Intervention de Erwan Balanant

Réunion du mercredi 9 novembre 2022 à 10h05
Commission des lois constitutionnelles, de la législation et de l'administration générale de la république

Photo issue du site de l'Assemblée nationale ou de WikipediaErwan Balanant :

Nous aurions préféré ne jamais connaître un temps où la plus haute institution judiciaire d'une des plus anciennes démocraties occidentales annule le droit de recourir à l'IVG. La décision de la Cour suprême des États-Unis du 24 juin dernier est un revers historique, qui dépouille les femmes d'un droit fondamental, celui de disposer librement et en conscience de leur corps. Dans un avenir proche, les jeunes filles américaines pourraient avoir moins de droits que leurs mères.

L'ouverture de cette brèche doit nous faire réagir, afin d'anticiper un tel revers.
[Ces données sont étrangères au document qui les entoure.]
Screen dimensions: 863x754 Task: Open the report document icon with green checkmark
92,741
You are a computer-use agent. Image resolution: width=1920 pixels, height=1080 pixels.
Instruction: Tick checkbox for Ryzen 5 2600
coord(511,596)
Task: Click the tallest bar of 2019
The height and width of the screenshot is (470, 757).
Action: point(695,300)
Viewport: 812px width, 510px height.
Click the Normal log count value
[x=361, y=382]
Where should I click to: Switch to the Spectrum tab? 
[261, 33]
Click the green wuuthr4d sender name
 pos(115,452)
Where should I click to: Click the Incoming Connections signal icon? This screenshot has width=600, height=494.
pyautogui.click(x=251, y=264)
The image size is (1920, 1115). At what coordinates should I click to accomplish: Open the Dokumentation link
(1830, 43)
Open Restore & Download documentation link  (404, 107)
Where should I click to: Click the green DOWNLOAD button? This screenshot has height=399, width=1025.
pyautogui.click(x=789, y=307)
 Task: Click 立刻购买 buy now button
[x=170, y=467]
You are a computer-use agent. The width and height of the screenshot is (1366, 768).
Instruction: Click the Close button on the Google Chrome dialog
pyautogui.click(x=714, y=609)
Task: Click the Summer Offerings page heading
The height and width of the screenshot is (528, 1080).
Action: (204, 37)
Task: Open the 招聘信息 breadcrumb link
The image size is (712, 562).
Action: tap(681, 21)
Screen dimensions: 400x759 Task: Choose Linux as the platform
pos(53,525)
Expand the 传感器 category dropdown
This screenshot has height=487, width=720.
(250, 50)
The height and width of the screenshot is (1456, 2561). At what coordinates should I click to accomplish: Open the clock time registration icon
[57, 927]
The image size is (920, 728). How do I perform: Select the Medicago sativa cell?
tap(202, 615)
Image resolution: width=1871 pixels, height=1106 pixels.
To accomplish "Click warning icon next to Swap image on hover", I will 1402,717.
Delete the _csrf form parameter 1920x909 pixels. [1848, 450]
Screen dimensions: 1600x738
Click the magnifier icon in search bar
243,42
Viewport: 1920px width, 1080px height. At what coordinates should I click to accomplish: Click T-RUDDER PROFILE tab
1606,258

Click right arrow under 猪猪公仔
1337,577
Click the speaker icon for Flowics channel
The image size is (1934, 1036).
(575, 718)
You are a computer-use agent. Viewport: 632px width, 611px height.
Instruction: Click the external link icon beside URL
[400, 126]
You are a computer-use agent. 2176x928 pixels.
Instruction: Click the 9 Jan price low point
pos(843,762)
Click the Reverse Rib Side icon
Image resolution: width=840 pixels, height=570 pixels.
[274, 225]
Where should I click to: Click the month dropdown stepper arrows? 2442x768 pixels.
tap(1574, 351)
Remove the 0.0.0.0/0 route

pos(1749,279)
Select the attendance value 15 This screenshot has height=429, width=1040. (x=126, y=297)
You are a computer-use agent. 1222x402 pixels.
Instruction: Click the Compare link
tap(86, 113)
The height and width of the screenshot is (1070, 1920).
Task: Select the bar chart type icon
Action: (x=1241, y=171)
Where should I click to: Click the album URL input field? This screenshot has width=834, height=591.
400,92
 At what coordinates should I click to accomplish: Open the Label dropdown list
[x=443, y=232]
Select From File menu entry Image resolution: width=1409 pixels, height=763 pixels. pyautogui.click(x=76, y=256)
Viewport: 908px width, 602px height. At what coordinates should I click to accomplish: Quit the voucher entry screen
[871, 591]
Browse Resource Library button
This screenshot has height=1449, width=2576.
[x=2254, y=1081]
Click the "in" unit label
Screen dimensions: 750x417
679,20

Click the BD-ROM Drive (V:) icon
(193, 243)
La décision de la Cour suprême met-elle en danger notre modèle de protection des droits des femmes ? En droit, évidemment non. Mais force est de constater que si l'IVG est autorisée dans la majeure partie de l'UE, son accès est parfois difficile – comme en Pologne, en Hongrie et en Italie. Cette inégalité d'accès démontre que le droit d'avorter est fragilisé en Europe. Sommes-nous condamnés à faire fi de ce mouvement ultraconservateur au motif que nous, Français, disposerions d'un arsenal juridique suffisant ?

Même à supposer que cela soit le cas, nous ne vivons pas en vase clos. Quelle difficulté y aurait-il à renforcer l'autonomie de décision sur les questions reproductives ? Certes, l'accès à l'IVG est garanti par loi Veil. La liberté des femmes à recourir à l'IVG est reconnue par le bloc de constitutionnalité, en particulier grâce à l'article 2 de la Déclaration des droits de l'homme et du citoyen de 1789. Et aucun parti politique n'a verbalisé à ce jour son souhait de revenir sur la loi Veil.

Pour autant, devons-nous nous accommoder de cet état de fait au motif que la Constitution n'aurait pas vocation à cataloguer des droits individuels, sous peine d'ouvrir la boîte de Pandore ? Faut-il rappeler que le droit à l'IVG ne bénéficie pas de la protection la plus forte qui soit, à savoir son inscription dans la Constitution ? Alors que les droits des femmes sont remis en question, la constitutionnalisation du droit à l'IVG serait un signal fort envoyé au reste du monde.

Il est vrai que réviser la Constitution n'est pas un exercice aisé, et que Montesquieu nous invite à l'accomplir d'une main tremblante. Légiférons néanmoins d'une main ferme pour reconnaître une liberté fondamentale, et ce d'autant plus que la solidité d'un régime démocratique se mesure à la garantie constitutionnelle apportée aux libertés. La Constitution est la loi des lois, et tout procède d'elle.

Malgré les difficultés rédactionnelles, le dispositif retenu par la présente proposition permet d'atteindre l'objectif principal de consécration constitutionnelle du droit à l'IVG. C'est la raison pour laquelle notre groupe votera en sa faveur.